Content-Transfer-Encoding: 8bit
X-Trace: fred.mathworks.com 1256543341 6698 172.30.248.37 (26 Oct 2009 07:49:01 GMT)
X-Complaints-To: news@mathworks.com
NNTP-Posting-Date: Mon, 26 Oct 2009 07:49:01 +0000 (UTC)
X-Newsreader: MATLAB Central Newsreader 237386
Xref: news.mathworks.com comp.soft-sys.matlab:579996


"burcu " <burcu102@hotmail.com> wrote in message <hbsbcr$omg$1@fred.mathworks.com>...
> Actually i dont need to extract any specific partition. I need to load this dataset to matlab and use it for neural network training.
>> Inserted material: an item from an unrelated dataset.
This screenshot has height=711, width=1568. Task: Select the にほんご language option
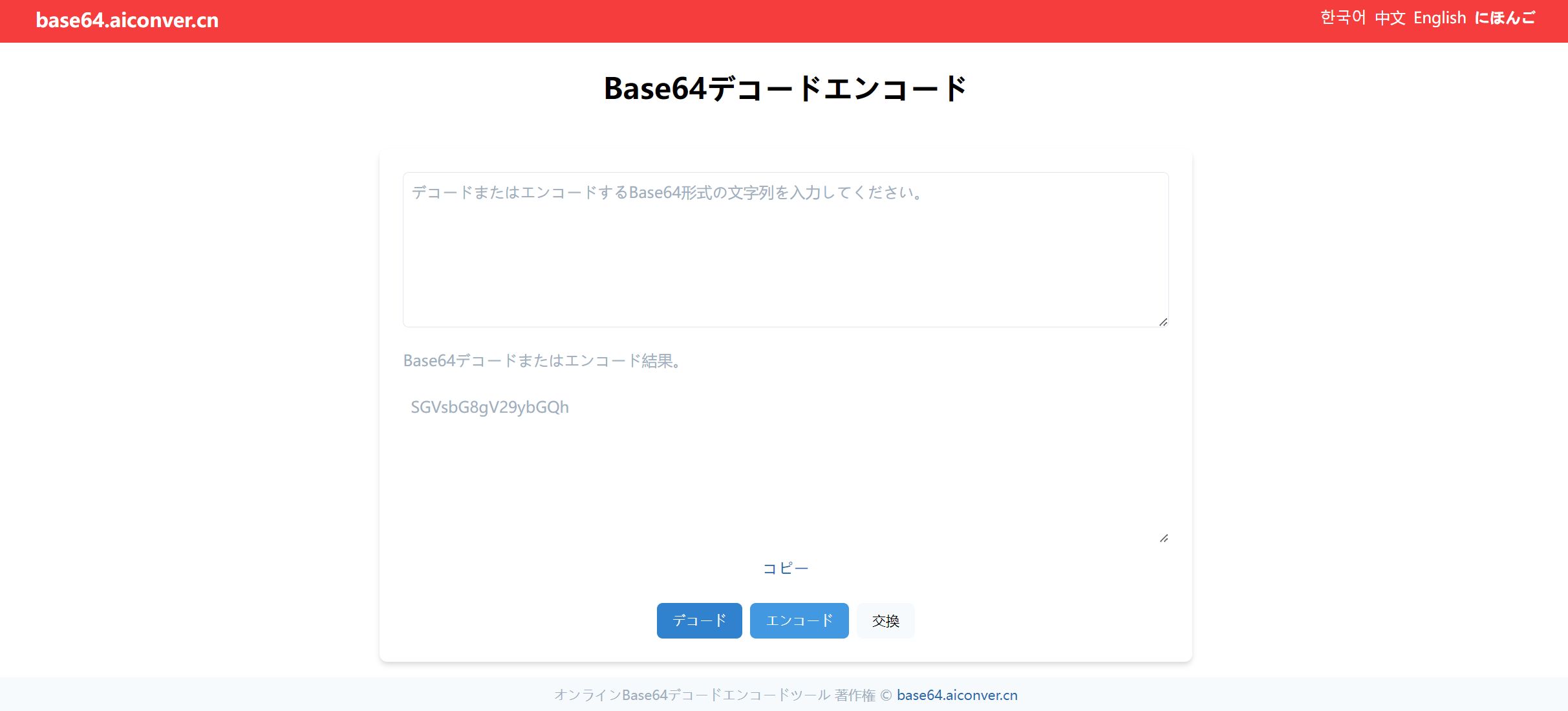click(1506, 17)
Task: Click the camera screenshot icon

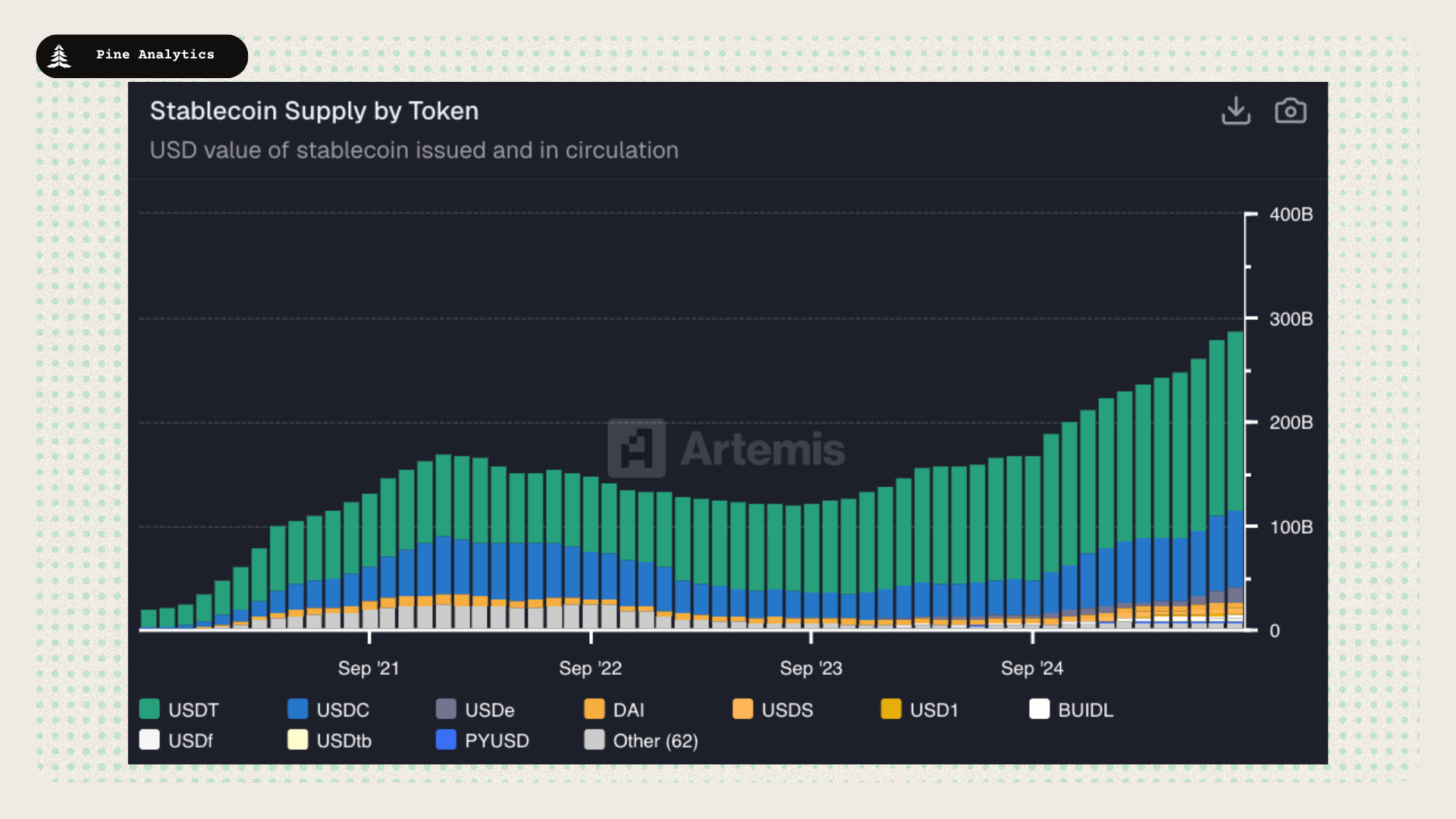Action: (1290, 111)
I've saved it as txt file and i have a command like:
> 
> fid=fopen('kddcup.data_10_percent.txt');
> trial=textscan(fid, %f,%s...(variable types for 42 colums), 19);
> fclose(fid);
> 
> I need to use it in such kind of command:
> 
> P=trial(1:30, 1:2);
> But trial is a 1x42 matrix and i get a dimension error.
> 
> I need to get a 19x42 matrix with textscan command. 
> 
> Burcu
> 
> -------------------
> 
> > 
> > It's not clear what information (string & number, only number) to extract from your file(or single array)?
> > 
> > It seems that your file have same structure therefore regexp would be appropriate for extracting data.
> > 
> >  Branko

Here is one approach to solve your problem.As I mentioned previously you should use regexp function which is useful in cases like this.
 
fid = fopen(filename,'rt');
data=textscan(fid,'%s','delimiter','','headerlines', 0);
fclose(fid);

% Engine - use regexp!
data=cat(1,data{:});
String_data=regexp(data,'([A-Z a-z]+)','match'); % Remove all numeric
Numeric_data=regexp(data,'([0.00-9.99]+)','match'); % Remove all letters 

Numeric_data=cat(1,Numeric_data{:});
String_data=cat(1,String_data{:});
DATA=[String_data(:,1:3) Numeric_data(:,1:end-1) String_data(:,end)];

Branko